Preparation of CRISPR-Cas9 expression constructs
To generate the single guide-RNAs (sgRNAs) used to target CTCF binding sequences, oligonucleotides corresponding to the target protospacers were cloned into pX330-U6-Chimeric_BB-CBh-hSpCas9 (Addgene plasmid #42230, pX330) or pX335-U6-Chimeric_BB-CBh-hSpCas9n(D10) (Addgene plasmid #42335, pX335) vectors as described previously46. pX330 and pX335 were modified to contain a puromycin and neomycin selection cassette respectively. DNA oligos containing the 20nt protospacer sequences are shown in Supplementary Table 1.
Preparation and injection of TALEN mRNA and CRISPR sgRNA
TALEN micro-injections were performed as previously described47. DNA templates for use in in vitro transcription reactions were generated from CRISPR-Cas9 expression constructs by PCR. The forward, sgRNA-specific primer was modified with a 5’ extension that contained a T7 polymerase binding site, and used to amplify the gRNA with a reverse primer binding downstream of the mature gRNA sequence (gRNA-R) (see Supplementary Table 1). The MEGAshortscript™ T7 Transcription Kit (Thermo Scientific) was used for in vitro transcription of the gRNAs. In vitro transcribed RNAs were purified with the MEGAclear Kit (Thermo Scientific) and diluted in 10 mM Tris-HCl pH 7.5, 0.1 mM EDTA pH 8.0 before microinjection. Manipulations using wild-type Cas9 were performed using a Cas9 expressing mouse line to provide maternal supply of Cas9 to zygotes as previous described48. Briefly, female mice homozygous or heterozygous for the CAG-Cas9 transgene insertion were superovulated and mated with C57BL/6 or, for the production of double (D3839) mutants, with DEL38 studs.
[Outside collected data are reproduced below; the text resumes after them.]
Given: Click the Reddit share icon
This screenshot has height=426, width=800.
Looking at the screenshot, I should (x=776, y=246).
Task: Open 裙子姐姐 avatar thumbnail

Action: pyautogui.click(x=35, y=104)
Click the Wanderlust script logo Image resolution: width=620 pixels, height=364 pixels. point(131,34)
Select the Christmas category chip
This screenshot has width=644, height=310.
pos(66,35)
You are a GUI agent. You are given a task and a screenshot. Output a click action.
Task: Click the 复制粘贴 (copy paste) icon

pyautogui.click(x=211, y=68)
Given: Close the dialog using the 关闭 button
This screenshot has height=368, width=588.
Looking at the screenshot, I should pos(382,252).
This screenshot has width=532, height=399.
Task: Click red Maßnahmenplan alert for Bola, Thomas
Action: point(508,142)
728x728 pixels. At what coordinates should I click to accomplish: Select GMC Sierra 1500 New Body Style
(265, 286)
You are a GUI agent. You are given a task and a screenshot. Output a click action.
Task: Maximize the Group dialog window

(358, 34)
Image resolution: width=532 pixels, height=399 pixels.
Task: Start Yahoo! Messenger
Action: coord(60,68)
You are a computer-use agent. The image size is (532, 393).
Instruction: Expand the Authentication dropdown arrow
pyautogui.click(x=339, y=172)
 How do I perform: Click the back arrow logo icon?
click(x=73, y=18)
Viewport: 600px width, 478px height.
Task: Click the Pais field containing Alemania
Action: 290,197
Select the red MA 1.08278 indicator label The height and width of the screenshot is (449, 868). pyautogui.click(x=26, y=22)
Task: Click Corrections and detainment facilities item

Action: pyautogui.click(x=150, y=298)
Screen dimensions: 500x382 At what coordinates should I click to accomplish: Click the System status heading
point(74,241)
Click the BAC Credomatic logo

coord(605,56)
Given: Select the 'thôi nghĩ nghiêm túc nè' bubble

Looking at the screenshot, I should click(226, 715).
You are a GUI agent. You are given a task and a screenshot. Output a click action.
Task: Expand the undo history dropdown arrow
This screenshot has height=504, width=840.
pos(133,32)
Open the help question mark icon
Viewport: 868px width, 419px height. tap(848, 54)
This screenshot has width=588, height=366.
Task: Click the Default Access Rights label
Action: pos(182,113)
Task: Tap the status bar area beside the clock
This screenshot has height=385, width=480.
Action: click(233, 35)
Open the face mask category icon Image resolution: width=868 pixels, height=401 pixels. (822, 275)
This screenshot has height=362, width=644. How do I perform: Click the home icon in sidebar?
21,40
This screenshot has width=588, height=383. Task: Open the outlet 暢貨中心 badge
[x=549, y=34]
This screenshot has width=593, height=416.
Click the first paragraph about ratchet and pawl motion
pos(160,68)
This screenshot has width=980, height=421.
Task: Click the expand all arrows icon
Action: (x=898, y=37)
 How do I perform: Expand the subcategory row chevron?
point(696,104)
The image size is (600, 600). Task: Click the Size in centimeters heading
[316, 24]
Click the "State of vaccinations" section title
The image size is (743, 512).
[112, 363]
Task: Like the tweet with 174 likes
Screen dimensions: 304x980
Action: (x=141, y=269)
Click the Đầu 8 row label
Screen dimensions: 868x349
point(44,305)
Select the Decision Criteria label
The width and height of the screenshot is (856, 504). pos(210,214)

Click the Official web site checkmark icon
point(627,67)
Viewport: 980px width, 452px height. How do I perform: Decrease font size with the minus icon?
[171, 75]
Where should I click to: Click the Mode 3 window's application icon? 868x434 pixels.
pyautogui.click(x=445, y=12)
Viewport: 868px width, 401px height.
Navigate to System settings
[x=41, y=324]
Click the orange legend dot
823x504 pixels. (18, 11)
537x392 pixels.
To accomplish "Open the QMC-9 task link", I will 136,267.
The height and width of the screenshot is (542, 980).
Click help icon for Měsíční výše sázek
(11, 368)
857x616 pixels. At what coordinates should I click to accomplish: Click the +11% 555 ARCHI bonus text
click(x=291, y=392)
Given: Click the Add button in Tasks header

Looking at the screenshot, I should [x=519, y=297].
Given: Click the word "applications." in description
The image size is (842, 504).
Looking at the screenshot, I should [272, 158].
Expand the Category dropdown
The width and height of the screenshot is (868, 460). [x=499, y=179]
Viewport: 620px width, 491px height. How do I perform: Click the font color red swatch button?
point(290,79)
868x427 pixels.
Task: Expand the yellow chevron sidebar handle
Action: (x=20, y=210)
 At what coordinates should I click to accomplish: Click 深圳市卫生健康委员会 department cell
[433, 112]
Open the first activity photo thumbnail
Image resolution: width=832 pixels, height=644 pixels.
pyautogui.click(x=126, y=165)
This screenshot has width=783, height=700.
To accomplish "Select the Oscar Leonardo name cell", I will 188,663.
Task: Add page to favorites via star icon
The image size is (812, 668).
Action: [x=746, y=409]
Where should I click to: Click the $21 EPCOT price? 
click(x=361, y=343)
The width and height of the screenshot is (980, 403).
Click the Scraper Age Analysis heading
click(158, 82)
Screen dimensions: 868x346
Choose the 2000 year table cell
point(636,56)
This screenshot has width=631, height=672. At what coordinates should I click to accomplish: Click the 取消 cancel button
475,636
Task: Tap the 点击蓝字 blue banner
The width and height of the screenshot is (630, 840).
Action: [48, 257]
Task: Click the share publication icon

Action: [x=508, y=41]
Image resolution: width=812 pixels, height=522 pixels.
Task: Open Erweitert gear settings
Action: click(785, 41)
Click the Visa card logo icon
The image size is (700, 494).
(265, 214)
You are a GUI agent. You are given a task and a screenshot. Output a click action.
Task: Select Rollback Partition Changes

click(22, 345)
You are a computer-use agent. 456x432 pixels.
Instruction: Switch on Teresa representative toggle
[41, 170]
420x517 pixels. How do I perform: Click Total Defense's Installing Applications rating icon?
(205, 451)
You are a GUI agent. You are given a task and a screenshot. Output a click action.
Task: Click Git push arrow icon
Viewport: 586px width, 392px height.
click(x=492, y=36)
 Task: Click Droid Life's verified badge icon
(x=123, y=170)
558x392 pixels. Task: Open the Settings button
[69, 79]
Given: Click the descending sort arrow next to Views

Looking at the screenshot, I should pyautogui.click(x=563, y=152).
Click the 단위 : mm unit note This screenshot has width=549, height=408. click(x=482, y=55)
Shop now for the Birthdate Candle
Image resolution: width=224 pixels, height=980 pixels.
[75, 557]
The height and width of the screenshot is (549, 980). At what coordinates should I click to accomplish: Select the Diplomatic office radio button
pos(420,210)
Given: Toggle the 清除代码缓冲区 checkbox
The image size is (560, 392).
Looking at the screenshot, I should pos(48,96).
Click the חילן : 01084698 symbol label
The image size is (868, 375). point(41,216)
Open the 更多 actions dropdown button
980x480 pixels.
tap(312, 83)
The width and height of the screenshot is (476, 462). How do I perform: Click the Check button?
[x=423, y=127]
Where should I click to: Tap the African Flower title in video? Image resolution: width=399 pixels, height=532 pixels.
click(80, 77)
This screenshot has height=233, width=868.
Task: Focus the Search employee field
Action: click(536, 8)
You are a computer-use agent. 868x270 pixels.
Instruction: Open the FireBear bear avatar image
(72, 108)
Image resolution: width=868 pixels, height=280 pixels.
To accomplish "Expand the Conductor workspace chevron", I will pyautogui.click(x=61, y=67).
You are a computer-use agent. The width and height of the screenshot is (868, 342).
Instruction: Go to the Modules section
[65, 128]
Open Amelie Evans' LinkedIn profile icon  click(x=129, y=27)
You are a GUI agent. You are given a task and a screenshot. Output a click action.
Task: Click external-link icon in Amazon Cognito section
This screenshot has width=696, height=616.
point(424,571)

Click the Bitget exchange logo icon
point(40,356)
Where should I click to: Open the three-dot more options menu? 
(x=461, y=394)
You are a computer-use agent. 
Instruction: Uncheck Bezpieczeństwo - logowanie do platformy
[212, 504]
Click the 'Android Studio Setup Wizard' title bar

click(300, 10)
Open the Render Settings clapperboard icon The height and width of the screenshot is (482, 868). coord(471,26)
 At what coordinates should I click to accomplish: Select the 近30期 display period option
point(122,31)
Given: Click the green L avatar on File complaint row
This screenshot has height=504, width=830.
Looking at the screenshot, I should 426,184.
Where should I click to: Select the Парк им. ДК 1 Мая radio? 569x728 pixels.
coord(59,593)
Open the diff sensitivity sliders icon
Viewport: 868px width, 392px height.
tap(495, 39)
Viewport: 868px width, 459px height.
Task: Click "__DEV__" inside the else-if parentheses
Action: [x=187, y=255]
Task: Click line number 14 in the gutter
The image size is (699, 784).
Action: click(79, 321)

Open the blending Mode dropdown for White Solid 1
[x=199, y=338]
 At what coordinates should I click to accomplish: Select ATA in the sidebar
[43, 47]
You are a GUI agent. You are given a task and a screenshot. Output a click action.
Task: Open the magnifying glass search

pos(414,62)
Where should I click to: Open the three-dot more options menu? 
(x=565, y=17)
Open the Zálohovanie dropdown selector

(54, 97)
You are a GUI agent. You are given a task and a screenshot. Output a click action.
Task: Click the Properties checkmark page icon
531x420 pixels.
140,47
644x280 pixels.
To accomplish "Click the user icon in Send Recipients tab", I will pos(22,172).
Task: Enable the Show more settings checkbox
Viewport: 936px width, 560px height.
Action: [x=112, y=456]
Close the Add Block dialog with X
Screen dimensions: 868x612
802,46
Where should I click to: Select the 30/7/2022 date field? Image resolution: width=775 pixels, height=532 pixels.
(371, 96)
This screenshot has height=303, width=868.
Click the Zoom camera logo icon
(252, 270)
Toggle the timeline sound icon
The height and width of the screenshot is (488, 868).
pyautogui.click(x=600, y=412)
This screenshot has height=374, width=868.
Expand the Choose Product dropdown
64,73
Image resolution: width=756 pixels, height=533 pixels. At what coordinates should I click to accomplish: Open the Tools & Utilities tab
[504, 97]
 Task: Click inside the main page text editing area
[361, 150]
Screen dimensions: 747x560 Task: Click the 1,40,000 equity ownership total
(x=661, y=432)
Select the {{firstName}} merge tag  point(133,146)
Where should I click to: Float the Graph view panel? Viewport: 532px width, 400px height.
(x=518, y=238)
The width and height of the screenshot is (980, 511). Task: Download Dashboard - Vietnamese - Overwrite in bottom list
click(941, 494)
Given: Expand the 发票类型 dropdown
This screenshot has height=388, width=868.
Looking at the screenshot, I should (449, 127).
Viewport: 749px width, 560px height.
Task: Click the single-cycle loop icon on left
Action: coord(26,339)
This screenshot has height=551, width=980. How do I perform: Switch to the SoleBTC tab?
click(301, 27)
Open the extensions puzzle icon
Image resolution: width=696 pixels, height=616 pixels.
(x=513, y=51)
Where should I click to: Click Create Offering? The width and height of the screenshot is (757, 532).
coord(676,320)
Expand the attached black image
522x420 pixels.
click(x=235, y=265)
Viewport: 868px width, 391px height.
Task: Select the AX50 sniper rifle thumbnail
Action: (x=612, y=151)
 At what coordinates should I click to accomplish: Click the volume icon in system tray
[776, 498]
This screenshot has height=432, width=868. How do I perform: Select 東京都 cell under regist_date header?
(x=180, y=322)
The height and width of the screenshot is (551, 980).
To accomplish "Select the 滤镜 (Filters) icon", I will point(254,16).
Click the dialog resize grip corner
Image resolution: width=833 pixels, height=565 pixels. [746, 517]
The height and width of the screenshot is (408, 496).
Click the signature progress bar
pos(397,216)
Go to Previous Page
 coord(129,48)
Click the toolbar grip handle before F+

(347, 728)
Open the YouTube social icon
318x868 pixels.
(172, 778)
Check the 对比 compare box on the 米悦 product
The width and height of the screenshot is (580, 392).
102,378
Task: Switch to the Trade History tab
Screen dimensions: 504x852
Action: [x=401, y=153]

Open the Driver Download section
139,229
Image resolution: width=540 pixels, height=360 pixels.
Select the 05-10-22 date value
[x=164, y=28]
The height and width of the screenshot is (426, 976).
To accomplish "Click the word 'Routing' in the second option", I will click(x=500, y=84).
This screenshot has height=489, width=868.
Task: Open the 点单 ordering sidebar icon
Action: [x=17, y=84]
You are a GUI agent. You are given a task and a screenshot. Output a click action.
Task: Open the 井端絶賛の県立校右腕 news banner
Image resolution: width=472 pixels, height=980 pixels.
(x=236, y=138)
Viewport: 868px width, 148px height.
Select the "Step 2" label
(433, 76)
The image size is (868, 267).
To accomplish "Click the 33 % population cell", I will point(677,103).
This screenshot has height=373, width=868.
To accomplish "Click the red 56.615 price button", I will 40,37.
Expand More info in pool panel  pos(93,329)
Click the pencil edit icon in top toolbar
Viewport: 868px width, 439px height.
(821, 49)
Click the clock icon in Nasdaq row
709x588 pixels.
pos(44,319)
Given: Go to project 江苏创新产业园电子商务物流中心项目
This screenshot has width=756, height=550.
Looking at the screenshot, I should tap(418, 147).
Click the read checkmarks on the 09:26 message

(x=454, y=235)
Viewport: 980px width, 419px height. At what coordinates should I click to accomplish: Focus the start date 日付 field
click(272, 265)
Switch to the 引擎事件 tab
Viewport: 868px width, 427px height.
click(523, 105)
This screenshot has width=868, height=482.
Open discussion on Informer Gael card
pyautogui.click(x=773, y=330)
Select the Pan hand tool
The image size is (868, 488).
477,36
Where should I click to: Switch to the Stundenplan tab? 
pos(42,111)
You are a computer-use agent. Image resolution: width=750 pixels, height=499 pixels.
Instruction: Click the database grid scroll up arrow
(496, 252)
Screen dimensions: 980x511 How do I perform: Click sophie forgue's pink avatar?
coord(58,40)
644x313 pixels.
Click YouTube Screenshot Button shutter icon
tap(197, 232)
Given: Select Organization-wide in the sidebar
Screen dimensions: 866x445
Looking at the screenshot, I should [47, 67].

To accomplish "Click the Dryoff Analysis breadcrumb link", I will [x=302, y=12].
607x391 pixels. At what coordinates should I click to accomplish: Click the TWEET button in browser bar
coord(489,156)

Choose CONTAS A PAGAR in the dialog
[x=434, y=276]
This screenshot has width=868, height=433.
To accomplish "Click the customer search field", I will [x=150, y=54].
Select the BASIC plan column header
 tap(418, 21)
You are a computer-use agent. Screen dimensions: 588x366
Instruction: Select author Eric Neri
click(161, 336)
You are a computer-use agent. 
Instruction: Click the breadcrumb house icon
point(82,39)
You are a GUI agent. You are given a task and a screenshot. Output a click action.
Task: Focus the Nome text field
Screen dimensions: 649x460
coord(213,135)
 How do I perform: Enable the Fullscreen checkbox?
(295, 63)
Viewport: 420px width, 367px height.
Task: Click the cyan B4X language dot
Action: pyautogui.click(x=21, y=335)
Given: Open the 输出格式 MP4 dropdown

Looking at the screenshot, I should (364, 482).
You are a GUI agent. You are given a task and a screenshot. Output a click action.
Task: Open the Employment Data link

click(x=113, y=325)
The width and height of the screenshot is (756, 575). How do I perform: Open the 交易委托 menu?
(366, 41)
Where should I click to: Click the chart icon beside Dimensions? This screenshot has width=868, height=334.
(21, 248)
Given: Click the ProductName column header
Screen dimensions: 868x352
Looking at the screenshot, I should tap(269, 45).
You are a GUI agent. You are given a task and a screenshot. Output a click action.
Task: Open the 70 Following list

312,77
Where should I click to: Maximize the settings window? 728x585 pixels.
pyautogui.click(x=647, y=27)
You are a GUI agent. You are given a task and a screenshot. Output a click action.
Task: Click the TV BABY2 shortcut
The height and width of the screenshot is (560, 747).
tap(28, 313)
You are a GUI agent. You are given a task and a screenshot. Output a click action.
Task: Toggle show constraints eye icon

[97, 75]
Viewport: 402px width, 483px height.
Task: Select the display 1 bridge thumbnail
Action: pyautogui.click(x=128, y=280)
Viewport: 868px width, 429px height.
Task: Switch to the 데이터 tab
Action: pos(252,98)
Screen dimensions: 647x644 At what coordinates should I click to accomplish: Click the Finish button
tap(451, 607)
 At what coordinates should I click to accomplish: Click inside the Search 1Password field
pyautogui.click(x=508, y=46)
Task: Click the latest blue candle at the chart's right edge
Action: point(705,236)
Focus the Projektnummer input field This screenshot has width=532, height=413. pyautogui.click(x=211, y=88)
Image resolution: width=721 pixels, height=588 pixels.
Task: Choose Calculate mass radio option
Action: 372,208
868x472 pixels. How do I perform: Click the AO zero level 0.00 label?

Oocytes were prepared for microinjection from plugged females and 20 ng/µl of gRNA was injected into the pronucleus. Depending on the experiment, ssODN templates for HDR (Eurogentec) were added at a final concentration of 20 ng/µl (see Supplementary Table 1). For the single mutation of HS-39, D10A Cas9 protein (PNA Bio) was injected with two sgRNAs at a concentration of 40 ng/µl into C57BL/6 oocytes. The microinjected zygotes were immediately transferred to pseudopregnant CD1 foster mothers.
Next-Generation Capture-C
Next-Generation Capture-C was performed as previously described17. 2 × 107 mouse ES cells or isolated ter119+ mouse spleen cells were used per biological replicate experiment and processed in parallel. To visualize differences in Capture-C profiles, normalised interactions in ES cells or erythroid cells of CTCF binding site mutants were subtracted from wild-type erythroid interactions to generate a differential Capture-C track. For plotting of multiple interaction profiles simultaneously, Capture-C interactions were binned in 250bp bins and a sliding 5 kb window was used. The mean of three biological replicates and standard deviation were plotted in R.
ATAC-sequencing
ATAC-seq was performed on 65,000 ter119+ cells isolated from APH-treated mouse spleens and mouse ES cells as previously described49.
RNA expression analysis
Isolation of total RNA was performed by lysing 1 × 107 mouse ES or purified ter119+ cells in TRI reagent (Sigma) according to the manufacturer’s instructions. To remove genomic DNA from RNA samples, samples were treated with TURBO™ DNase with the DNA-free™ DNA removal kit (Ambion). DNase-treated RNA samples were stored at -80°C. To assess relative changes in gene expression by qPCR, 1 μg of total RNA was used for cDNA synthesis using the Superscript III first-strand synthesis SuperMix (Invitrogen). The ΔΔCt method was used for relative quantitation of RNA abundance using the primers in Supplementary Table 1. For RNA-seq libraries, rRNA and globin mRNA species were removed using the Globin-Zero Gold kit (Illumina) with 5 μg of total RNA according to the manufacturer’s instructions. To further enrich for mRNA, poly(A)+ were isolated using the NEBNext Poly(A) mRNA magnetic isolation module (New England Biolabs) followed by a NEBNext Ultra™ directional RNA library preparation (New England Biolabs) according to the manufacturer’s instructions. Fragmentation of mRNA was achieved by incubating samples at 95°C for 12 min. To achieve strand specificity, Actinomycin D was added (5 μL of 0.1 μg/μL) to the first strand cDNA synthesis reaction. Poly(A)+ libraries (4 nM) were sequenced on the Illumina NextSeq platform. All RNA-seq datasets were aligned to the mm9 mouse genome build using STAR50. Deeptools bamCoverage was used to calculate normalised (RPKM) and strand-specific read coverage which was visualised in the UCSC genome browser. Mapped RNA-seq reads were assigned to genes using Subread featureCounts using RefSeq gene annotation. Normalised differential gene expression, between biological triplicate data from litter-mate wild-type and CTCF binding site mutant mice extracted in parallel, was calculated with the DESeq2 R package.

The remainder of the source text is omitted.